#### Requirement 1
In the post titled "What It Means To Be Alive," what time does the writer say it is when starting to write?

#### Document
August 17th, 2024: What It Means To Be Alive

Good morning, my dear guests. It's currently 1:20 AM as I begin writing this, and I've spent every day of the last week crying. I have been scared to death nearly every day ... of death. I think we all are on some level, but this fear has been much more active this week, perhaps after the recent realization that my graduation from college is soon.

This graduation was a blip on the horizon that 5 years ago, felt like it was going to be impossible to reach. I felt like my life was going to be stuck in this house forever, stuck in this building that confines the later half of my memories to my brain and reminds me of my -- so far -- kind and quiet life. And yet, it's here. The job search is tireless and fruitless, the eyes are restless and weary, and the tension in my house has all but gone away. I have no doubt feelings like this will come at every major capstone in my life, including its inevitable ... anyways.

I don't have the courage right now to approach the topic lightly. I understand that we are but a momentary spasm in the grand chaos of the universe, an unlikely miracle in all of this conscienceless void, and yet my heart yearns to live forever. My heart wants time to see all the art, all the joy, and all the happiness that the world seems to create. The spasms in my brain want it to live for as long as it possibly can, and now that the spasms understand the inevitable, they are misfiring the sadness of death as often as it can force itself. The brain fights to stay in the moment but the body must obey entropy.

#### Records supplied
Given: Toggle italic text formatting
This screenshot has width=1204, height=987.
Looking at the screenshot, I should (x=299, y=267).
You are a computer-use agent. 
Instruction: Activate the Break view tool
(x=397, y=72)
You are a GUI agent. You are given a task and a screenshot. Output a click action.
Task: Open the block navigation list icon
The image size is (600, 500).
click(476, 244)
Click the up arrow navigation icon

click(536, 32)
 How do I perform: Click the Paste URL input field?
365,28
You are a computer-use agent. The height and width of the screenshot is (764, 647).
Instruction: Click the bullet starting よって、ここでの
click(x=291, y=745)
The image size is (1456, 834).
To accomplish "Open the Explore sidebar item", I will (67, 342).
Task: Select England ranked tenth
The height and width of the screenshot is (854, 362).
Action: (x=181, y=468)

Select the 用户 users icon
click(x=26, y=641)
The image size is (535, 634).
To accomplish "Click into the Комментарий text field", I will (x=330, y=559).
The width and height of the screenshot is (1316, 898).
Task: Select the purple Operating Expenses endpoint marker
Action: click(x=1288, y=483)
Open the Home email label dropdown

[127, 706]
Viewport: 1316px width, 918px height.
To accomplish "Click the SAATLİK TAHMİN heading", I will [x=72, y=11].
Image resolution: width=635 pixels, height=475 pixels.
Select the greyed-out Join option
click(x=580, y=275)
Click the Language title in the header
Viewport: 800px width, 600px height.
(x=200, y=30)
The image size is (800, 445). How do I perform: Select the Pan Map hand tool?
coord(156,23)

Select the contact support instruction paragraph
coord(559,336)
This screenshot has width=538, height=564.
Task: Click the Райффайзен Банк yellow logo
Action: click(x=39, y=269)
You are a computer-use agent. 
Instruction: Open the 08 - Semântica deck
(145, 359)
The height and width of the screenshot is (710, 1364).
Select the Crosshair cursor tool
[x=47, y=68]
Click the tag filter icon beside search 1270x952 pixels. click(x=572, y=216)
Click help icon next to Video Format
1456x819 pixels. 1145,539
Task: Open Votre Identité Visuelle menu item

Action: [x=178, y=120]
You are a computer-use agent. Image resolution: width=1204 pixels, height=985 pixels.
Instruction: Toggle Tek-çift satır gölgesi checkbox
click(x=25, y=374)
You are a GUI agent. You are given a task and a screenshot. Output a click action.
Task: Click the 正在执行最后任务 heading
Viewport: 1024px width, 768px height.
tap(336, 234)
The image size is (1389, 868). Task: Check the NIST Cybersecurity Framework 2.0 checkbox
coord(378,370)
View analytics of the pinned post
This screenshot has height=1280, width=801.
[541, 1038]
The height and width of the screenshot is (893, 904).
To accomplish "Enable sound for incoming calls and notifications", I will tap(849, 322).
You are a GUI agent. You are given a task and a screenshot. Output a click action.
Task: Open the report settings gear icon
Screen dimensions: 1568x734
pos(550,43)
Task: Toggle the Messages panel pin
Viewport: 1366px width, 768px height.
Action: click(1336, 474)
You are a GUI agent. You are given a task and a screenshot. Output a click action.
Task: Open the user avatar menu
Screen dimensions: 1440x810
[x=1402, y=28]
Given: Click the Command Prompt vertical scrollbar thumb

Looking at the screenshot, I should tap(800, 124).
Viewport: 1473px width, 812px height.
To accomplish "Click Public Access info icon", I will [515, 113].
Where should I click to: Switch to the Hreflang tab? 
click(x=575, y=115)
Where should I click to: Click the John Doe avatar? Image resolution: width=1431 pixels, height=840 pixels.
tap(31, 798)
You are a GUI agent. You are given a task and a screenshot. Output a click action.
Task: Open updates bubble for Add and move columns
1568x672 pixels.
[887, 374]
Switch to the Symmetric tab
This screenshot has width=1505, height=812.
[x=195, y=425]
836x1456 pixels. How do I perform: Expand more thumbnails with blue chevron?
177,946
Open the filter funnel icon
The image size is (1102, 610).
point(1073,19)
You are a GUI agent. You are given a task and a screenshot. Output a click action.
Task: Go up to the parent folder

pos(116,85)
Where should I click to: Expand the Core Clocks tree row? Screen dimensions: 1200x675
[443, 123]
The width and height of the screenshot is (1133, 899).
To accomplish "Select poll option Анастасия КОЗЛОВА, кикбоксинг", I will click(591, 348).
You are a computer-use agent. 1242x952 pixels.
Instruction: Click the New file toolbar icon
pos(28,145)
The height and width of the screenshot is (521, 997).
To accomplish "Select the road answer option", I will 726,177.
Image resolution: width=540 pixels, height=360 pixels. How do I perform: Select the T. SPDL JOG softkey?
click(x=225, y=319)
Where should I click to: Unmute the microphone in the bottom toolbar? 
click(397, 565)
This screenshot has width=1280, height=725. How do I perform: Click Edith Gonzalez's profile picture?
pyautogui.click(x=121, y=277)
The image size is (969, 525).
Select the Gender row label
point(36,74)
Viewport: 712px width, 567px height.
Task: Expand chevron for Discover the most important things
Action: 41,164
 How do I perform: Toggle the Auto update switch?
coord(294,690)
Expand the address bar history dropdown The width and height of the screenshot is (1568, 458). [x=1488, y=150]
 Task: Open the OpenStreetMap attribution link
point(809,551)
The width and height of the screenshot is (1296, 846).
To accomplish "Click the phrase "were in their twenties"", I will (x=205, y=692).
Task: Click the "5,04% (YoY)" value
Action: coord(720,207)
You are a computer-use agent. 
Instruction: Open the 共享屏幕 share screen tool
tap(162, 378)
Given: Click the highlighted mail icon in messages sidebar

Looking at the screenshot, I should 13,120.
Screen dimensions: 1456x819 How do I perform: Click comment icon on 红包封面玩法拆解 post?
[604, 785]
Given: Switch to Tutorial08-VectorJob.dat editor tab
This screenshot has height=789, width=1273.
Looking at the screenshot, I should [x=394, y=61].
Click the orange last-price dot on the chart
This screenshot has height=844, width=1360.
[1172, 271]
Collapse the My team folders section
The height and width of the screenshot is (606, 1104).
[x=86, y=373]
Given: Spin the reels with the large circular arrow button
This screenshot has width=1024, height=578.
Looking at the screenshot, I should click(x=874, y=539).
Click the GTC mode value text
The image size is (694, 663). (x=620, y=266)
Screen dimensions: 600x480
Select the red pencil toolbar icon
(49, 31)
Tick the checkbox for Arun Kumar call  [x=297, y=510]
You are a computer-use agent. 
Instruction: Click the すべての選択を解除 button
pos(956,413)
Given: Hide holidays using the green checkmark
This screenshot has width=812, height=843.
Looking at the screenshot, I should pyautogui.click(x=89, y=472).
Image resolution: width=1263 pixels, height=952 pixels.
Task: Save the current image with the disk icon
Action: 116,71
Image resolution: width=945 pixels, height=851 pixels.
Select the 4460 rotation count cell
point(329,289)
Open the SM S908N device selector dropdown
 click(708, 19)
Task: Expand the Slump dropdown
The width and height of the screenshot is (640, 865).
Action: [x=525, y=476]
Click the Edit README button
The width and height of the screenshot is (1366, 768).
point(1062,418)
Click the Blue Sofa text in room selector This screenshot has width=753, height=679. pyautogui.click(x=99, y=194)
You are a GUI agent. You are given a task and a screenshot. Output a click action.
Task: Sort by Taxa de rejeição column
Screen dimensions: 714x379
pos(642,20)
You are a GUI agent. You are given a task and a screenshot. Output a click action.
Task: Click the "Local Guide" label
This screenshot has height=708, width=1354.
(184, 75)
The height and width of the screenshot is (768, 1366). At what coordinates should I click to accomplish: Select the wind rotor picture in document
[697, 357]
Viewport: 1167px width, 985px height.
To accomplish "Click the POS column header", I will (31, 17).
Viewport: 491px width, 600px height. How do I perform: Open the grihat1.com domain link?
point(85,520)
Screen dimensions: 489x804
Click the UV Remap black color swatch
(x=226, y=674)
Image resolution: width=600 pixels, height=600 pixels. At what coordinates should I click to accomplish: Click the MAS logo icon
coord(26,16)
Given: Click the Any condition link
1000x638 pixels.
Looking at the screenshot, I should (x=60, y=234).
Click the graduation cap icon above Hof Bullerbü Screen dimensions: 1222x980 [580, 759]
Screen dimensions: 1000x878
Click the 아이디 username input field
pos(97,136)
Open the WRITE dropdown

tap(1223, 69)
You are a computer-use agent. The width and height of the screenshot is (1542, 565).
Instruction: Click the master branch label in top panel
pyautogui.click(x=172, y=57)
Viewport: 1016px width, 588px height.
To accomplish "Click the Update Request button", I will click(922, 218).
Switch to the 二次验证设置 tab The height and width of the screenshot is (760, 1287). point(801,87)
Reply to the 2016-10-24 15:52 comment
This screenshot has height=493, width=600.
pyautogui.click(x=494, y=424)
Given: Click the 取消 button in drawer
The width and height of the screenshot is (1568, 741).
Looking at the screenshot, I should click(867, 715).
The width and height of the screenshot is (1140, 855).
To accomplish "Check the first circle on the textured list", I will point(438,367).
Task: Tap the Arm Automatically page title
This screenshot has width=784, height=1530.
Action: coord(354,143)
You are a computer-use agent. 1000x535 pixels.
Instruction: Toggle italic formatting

#### Requirement 2
Duplicate the records word for word, from the start of the records through the line that contains "Click the tag", including both ends.

#### Written solution 1
1:20 AM

#### Written solution 2
Given: Toggle italic text formatting
This screenshot has width=1204, height=987.
Looking at the screenshot, I should (x=299, y=267).
You are a computer-use agent. 
Instruction: Activate the Break view tool
(x=397, y=72)
You are a GUI agent. You are given a task and a screenshot. Output a click action.
Task: Open the block navigation list icon
The image size is (600, 500).
click(476, 244)
Click the up arrow navigation icon

click(536, 32)
 How do I perform: Click the Paste URL input field?
365,28
You are a computer-use agent. The height and width of the screenshot is (764, 647).
Instruction: Click the bullet starting よって、ここでの
click(x=291, y=745)
The image size is (1456, 834).
To accomplish "Open the Explore sidebar item", I will (67, 342).
Task: Select England ranked tenth
The height and width of the screenshot is (854, 362).
Action: (x=181, y=468)

Select the 用户 users icon
click(x=26, y=641)
The image size is (535, 634).
To accomplish "Click into the Комментарий text field", I will (x=330, y=559).
The width and height of the screenshot is (1316, 898).
Task: Select the purple Operating Expenses endpoint marker
Action: click(x=1288, y=483)
Open the Home email label dropdown

[127, 706]
Viewport: 1316px width, 918px height.
To accomplish "Click the SAATLİK TAHMİN heading", I will [x=72, y=11].
Image resolution: width=635 pixels, height=475 pixels.
Select the greyed-out Join option
click(x=580, y=275)
Click the Language title in the header
Viewport: 800px width, 600px height.
(x=200, y=30)
The image size is (800, 445). How do I perform: Select the Pan Map hand tool?
coord(156,23)

Select the contact support instruction paragraph
coord(559,336)
This screenshot has width=538, height=564.
Task: Click the Райффайзен Банк yellow logo
Action: click(x=39, y=269)
You are a computer-use agent. 
Instruction: Open the 08 - Semântica deck
(145, 359)
The height and width of the screenshot is (710, 1364).
Select the Crosshair cursor tool
[x=47, y=68]
Click the tag filter icon beside search 1270x952 pixels. click(x=572, y=216)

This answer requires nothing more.